After World War II, Classical scholar Jacqueline de Romilly pointed out that the problem of Athenian imperialism was one of Thucydides' central preoccupations and situated his history in the context of Greek thinking about international politics. Since the appearance of her study, other scholars further examined Thucydides' treatment of realpolitik.

More recently, scholars have questioned the perception of Thucydides as simply "the father of realpolitik". Instead they have brought to the fore the literary qualities of the History, which they see as belonging to narrative tradition of Homer and Hesiod and as concerned with the concepts of justice and suffering found in Plato and Aristotle and problematized in Aeschylus and Sophocles. Richard Ned Lebow terms Thucydides "the last of the tragedians", stating that "Thucydides drew heavily on epic poetry and tragedy to construct his history, which not surprisingly is also constructed as a narrative." In this view, the blind and immoderate behaviour of the Athenians (and indeed of all the other actors), though perhaps intrinsic to human nature, ultimately leads to their downfall. Thus his History could serve as a warning to future leaders to be more prudent, by putting them on notice that someone would be scrutinizing their actions with a historian's objectivity rather than a chronicler's flattery.

Finally, the question has recently been raised as to whether Thucydides was not greatly, if not fundamentally, concerned with the matter of religion. Contrary to Herodotus, who portrays the gods as active agents in human affairs, Thucydides attributes the existence of the divine entirely to the needs of political life. The gods are seen as existing only in the minds of men. Religion as such reveals itself in the History to be not simply one type of social behaviour among others, but what permeates the whole of social existence, permitting the emergence of justice.

SUPPLIED ENTRIES:
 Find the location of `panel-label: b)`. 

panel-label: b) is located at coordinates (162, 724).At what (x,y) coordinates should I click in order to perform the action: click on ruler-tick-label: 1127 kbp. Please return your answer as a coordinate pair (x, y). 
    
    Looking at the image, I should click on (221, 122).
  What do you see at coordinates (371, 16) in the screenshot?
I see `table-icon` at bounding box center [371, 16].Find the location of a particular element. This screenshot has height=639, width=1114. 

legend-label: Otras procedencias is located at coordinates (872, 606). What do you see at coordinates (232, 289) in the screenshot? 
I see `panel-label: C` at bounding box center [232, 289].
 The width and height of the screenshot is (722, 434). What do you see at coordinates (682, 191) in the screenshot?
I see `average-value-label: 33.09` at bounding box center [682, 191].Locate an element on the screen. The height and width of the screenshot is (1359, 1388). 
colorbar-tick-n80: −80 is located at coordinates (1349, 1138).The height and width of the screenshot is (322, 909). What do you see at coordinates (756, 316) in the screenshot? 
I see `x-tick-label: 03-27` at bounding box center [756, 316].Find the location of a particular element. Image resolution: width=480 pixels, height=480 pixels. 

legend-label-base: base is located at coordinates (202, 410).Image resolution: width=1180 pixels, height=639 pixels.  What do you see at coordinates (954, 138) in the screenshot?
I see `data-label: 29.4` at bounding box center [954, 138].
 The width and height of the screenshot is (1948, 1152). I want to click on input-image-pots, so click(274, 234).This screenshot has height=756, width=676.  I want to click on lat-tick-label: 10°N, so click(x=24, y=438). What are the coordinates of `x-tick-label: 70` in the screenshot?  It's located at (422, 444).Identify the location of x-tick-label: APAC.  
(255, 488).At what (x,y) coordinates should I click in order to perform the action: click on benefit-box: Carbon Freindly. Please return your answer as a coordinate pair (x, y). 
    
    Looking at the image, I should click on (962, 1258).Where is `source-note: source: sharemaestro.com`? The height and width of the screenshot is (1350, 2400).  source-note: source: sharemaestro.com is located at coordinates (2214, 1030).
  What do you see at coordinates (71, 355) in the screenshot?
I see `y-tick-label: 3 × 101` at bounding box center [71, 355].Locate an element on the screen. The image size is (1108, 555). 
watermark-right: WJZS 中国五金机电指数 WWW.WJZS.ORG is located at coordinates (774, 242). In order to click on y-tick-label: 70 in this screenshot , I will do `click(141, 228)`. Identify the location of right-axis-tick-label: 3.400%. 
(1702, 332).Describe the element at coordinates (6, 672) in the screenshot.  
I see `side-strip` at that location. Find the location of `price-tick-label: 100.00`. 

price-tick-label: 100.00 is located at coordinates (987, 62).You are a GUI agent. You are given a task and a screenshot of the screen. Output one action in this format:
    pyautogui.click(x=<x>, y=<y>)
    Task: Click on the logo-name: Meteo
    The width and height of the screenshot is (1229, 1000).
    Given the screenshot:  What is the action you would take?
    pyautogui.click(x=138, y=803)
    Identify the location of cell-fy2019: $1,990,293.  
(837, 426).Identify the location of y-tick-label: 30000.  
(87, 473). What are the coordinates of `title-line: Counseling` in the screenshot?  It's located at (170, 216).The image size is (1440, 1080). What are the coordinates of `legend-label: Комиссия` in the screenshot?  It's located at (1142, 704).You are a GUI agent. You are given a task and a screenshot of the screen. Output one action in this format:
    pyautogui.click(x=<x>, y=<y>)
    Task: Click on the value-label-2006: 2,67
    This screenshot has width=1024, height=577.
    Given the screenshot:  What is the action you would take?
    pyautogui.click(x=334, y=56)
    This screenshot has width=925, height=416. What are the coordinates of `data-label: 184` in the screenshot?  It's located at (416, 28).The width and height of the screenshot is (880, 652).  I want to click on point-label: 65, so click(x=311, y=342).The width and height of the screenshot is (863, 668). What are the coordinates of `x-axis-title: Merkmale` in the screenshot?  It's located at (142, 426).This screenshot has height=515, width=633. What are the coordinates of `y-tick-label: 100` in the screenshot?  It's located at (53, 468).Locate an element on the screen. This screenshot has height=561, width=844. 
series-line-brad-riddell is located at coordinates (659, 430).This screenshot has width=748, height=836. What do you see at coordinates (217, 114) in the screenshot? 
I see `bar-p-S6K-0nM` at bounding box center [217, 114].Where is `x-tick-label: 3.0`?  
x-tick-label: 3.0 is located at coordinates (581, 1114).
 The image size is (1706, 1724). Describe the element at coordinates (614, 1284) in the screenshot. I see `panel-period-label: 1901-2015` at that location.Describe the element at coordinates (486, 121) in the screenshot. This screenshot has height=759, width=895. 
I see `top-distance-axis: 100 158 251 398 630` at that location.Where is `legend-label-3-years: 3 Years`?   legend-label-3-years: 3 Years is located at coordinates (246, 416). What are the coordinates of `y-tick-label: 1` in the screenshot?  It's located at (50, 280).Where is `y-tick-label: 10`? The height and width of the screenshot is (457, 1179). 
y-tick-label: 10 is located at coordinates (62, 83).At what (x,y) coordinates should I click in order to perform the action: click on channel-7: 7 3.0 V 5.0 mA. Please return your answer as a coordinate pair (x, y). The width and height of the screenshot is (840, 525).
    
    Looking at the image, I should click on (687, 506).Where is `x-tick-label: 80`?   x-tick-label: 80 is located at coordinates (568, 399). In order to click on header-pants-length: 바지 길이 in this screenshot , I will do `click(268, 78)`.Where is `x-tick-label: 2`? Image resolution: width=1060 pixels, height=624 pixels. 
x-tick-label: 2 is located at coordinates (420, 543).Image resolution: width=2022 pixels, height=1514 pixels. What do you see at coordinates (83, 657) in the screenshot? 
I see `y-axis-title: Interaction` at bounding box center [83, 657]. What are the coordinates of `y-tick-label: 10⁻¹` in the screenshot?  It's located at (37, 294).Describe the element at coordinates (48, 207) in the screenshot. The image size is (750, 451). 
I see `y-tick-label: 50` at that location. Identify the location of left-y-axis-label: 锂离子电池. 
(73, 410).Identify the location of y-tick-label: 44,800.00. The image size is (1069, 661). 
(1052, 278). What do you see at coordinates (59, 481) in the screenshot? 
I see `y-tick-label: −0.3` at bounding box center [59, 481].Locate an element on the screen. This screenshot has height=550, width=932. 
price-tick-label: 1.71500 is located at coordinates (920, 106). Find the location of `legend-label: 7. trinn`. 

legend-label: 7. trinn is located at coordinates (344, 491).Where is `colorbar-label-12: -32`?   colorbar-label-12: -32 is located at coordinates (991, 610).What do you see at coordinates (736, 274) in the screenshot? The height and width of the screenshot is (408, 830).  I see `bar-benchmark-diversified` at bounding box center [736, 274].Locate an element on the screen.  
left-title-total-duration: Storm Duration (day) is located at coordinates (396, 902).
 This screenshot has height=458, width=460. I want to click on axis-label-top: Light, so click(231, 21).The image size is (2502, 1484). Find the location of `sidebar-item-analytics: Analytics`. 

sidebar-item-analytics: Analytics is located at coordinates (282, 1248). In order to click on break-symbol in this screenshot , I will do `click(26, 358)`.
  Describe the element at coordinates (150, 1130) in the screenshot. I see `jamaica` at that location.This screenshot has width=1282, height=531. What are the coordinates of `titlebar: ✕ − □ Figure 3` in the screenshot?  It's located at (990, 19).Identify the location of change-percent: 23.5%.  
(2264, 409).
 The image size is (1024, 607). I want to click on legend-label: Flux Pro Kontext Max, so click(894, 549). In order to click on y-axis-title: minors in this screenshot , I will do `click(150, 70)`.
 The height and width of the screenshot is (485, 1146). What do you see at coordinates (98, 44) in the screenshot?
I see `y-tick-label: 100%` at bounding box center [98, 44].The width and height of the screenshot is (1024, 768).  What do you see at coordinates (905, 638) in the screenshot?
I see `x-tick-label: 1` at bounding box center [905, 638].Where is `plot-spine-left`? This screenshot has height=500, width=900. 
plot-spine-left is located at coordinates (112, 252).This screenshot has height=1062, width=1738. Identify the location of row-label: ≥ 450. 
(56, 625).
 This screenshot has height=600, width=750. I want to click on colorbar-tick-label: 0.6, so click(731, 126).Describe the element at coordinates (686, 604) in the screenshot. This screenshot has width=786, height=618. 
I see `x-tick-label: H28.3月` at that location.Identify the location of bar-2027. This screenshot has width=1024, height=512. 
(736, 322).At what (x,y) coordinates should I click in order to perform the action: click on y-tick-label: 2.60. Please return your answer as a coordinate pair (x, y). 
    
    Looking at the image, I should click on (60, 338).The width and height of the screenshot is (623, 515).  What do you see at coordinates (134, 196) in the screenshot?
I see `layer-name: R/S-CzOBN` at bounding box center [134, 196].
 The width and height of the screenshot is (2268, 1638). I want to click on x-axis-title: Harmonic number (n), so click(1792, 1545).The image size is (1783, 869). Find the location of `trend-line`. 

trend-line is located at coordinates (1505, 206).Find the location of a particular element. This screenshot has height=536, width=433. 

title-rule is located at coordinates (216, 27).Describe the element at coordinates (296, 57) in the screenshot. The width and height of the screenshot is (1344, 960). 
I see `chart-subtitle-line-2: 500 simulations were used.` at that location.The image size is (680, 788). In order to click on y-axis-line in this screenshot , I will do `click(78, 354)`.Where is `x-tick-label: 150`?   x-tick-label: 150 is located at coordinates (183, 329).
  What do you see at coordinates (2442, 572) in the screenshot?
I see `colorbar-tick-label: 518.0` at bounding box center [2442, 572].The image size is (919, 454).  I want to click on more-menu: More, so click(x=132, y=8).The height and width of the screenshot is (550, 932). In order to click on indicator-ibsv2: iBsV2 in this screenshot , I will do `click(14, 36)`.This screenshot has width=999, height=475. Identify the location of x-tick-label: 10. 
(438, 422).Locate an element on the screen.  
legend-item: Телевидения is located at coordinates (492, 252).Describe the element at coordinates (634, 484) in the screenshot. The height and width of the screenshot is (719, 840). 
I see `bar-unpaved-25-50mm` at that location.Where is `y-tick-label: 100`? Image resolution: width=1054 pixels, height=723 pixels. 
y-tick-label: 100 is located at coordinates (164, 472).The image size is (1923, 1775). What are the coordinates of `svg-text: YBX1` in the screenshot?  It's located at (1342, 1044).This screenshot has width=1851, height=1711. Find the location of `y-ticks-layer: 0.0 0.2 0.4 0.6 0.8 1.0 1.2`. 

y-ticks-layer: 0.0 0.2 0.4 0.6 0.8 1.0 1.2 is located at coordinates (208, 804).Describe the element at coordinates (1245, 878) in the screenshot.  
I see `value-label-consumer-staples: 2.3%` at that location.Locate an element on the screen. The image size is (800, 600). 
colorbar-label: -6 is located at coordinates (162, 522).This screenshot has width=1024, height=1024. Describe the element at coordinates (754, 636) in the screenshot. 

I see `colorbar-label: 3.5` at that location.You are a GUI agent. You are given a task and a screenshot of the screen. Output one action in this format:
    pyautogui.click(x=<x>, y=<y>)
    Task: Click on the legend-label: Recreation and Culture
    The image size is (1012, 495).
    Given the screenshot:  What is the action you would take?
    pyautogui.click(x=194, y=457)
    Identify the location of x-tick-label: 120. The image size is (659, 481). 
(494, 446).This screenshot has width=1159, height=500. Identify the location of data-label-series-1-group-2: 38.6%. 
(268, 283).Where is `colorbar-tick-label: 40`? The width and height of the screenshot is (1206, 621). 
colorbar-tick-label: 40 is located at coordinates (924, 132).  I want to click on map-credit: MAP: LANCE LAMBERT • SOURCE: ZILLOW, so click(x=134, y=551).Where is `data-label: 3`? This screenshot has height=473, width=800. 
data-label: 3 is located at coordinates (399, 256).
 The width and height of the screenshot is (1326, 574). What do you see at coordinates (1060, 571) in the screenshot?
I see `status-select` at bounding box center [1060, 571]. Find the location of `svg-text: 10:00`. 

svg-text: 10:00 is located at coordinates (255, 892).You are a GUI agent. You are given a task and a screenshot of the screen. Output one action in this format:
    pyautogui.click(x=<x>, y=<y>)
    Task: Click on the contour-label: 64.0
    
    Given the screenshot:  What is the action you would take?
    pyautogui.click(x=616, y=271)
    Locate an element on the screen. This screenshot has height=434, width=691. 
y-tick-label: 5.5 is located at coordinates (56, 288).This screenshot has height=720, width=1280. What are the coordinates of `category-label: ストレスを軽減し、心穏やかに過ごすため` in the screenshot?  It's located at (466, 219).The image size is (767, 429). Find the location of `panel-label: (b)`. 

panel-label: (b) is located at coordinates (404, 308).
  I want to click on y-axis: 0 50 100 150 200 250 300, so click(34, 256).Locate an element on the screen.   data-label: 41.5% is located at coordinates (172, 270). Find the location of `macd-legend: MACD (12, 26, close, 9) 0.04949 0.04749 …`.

TASK GOAL: Reproduce the passage about Thucydides above word for word, from "After World War" to "treatment of realpolitik.".

RESULT OF THIS TASK:
After World War II, Classical scholar Jacqueline de Romilly pointed out that the problem of Athenian imperialism was one of Thucydides' central preoccupations and situated his history in the context of Greek thinking about international politics. Since the appearance of her study, other scholars further examined Thucydides' treatment of realpolitik.